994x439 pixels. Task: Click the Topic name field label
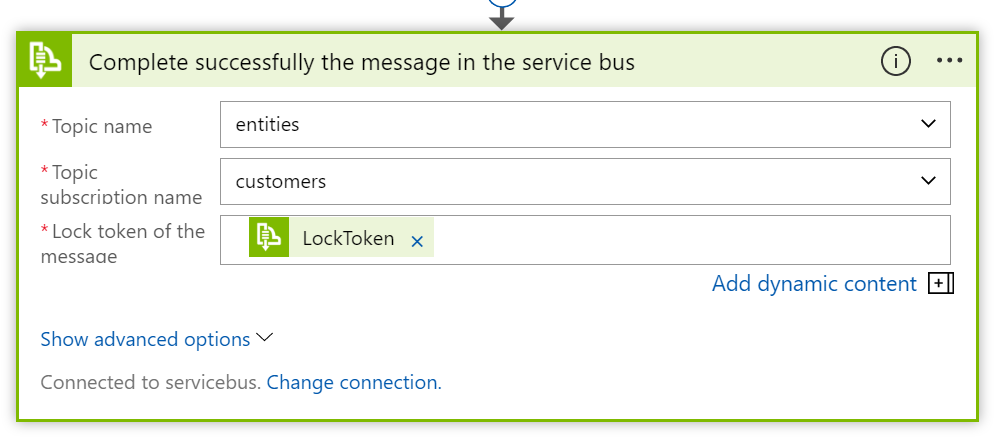[x=101, y=126]
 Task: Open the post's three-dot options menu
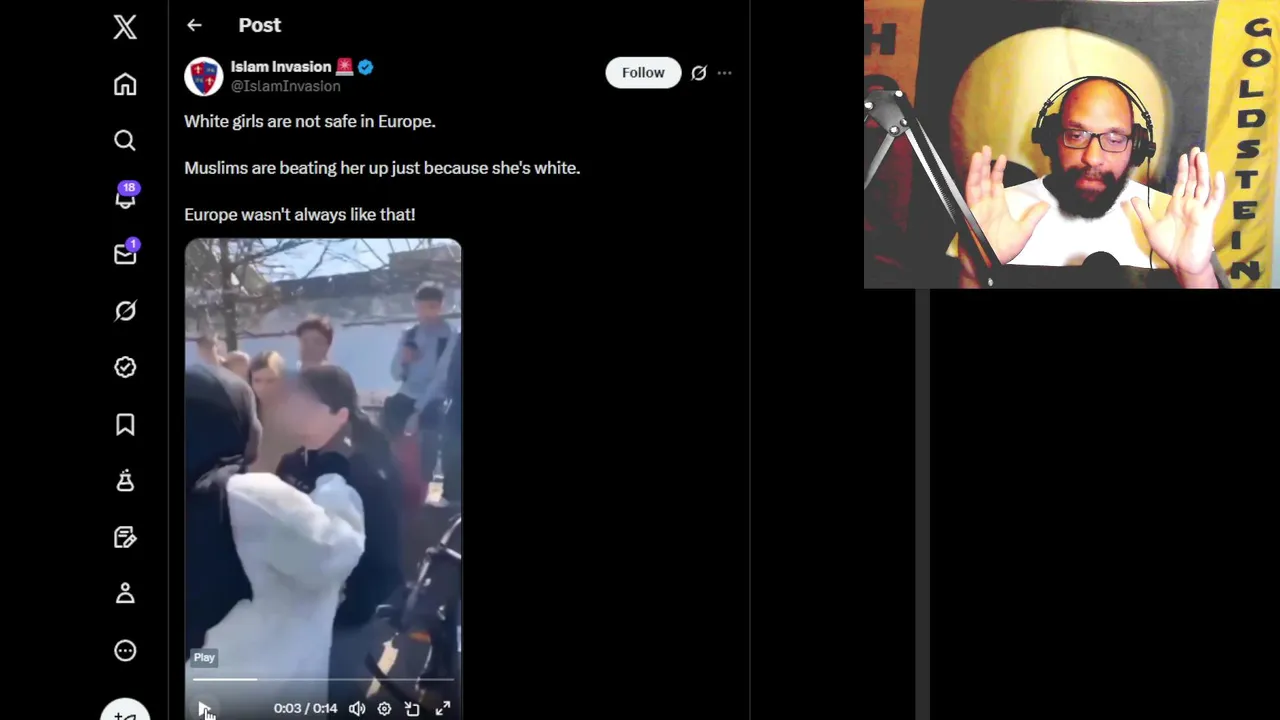point(725,72)
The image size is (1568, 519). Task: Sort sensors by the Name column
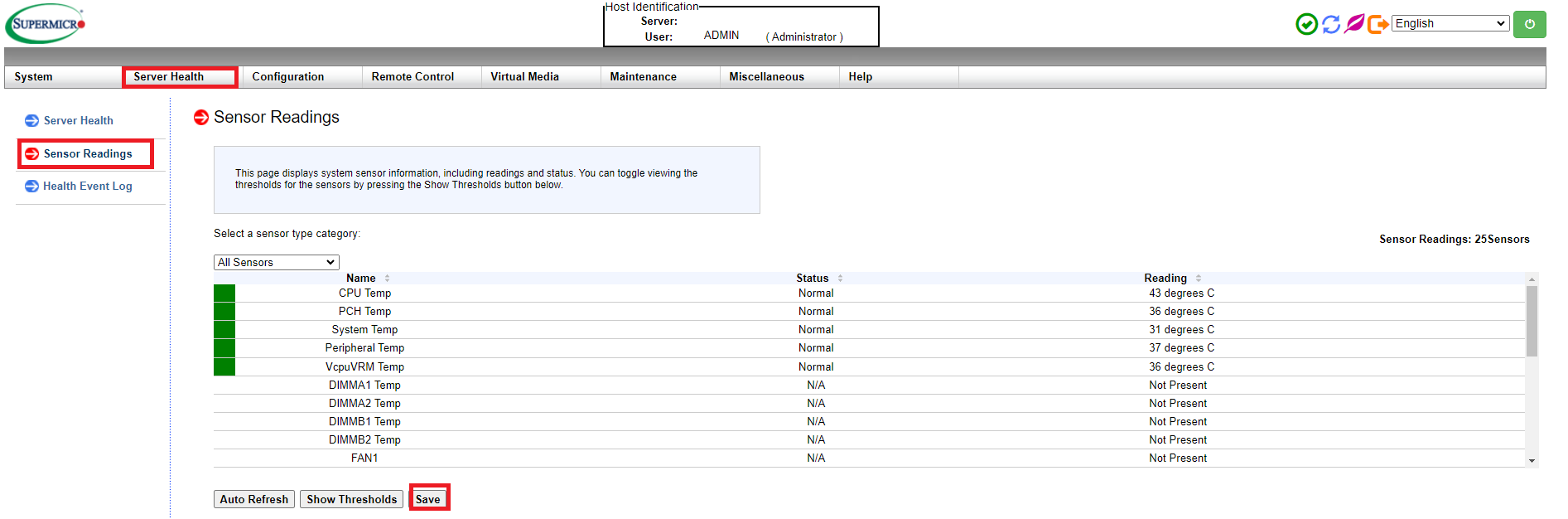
·····
Exercise details:
What is needed is the full material, retyped unchanged, with no pictures in it.

Exercise response:
994x439 pixels. Task: Click the Topic name field label
[x=101, y=126]
 Task: Open the post's three-dot options menu
point(725,72)
The image size is (1568, 519). Task: Sort sensors by the Name column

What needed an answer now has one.